The move marks a significant milestone in Ghana’s recovery from its worst financial crisis in decades.

The outlook is stable, meaning that Ghana’s creditworthiness is expected to remain relatively unchanged in the near future. Citing progress on debt restructuring, declining inflation, and signs of macroeconomic stabilization.

According to Fitch, the country is now on track to complete its external debt restructuring by end-2025 – a key condition for restoring full market access.

“We project Ghana’s public debt will fall to 60% of GDP by 2025, down from a peak of 93% in 2022,” Fitch said in its assessment, attributing the decline to nominal GDP growth, exchange rate gains, and spending discipline.

Ghana’s macro fundamentals have also improved.

Fitch forecasts the Bank of Ghana may begin easing policy rates from July 2025, a potential relief for local borrowers and businesses.

Meanwhile, the country’s external position has strengthened. A record current account surplus of 4.3% of GDP in 2024 – driven by gold exports and lower imports – is helping to rebuild foreign exchange reserves, which are projected to cover 3.9 months of imports by 2026, up from 1.6 months in 2022.

In local markets, falling Treasury bill yields and improved liquidity have supported the upgrade of Ghana’s long-term local currency rating.
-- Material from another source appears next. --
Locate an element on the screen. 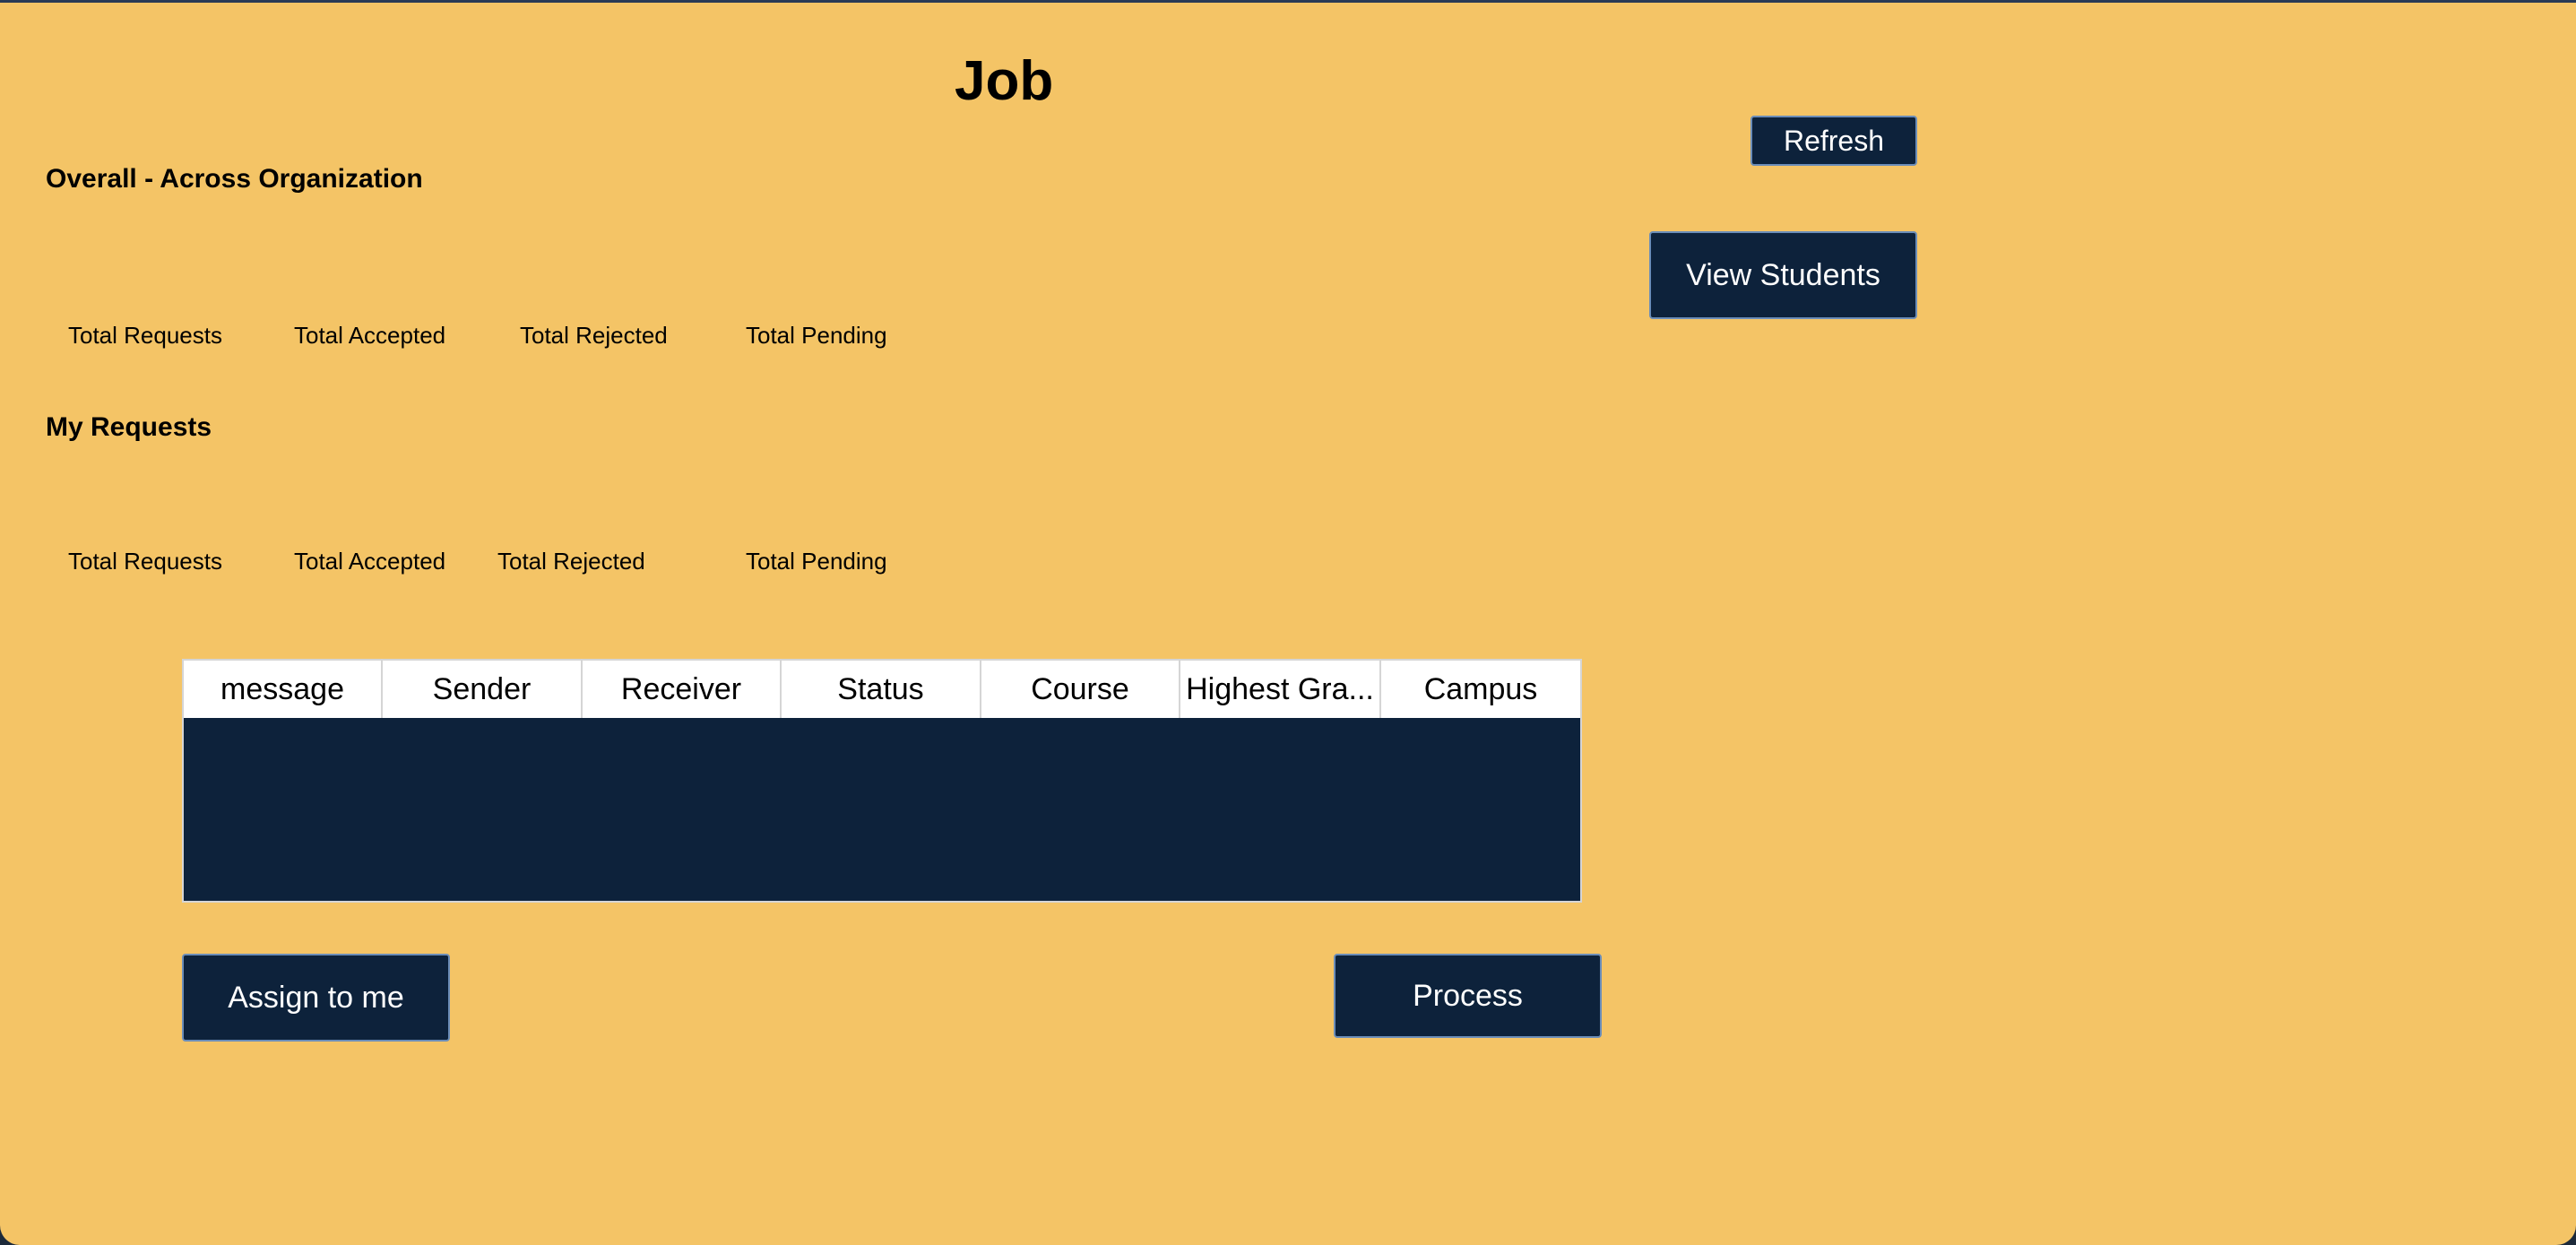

Government deposits stood at 4% of GDP by end-2024, and fiscal buffers are expected to grow modestly to 4.6% through 2026.

Still, Fitch flagged high debt service burdens as a lingering concern, with Ghana’s interest-to-revenue ratio projected to rise to 9.1% in 2025, above peer medians.

While Ghana compares favorably with many post-default economies, sustained fiscal discipline and external financing support will be critical to further upgrades.

Ghana’s economy is expected to grow 4% in 2025, underpinned by a rebound in agriculture and steady expansion in services and industry.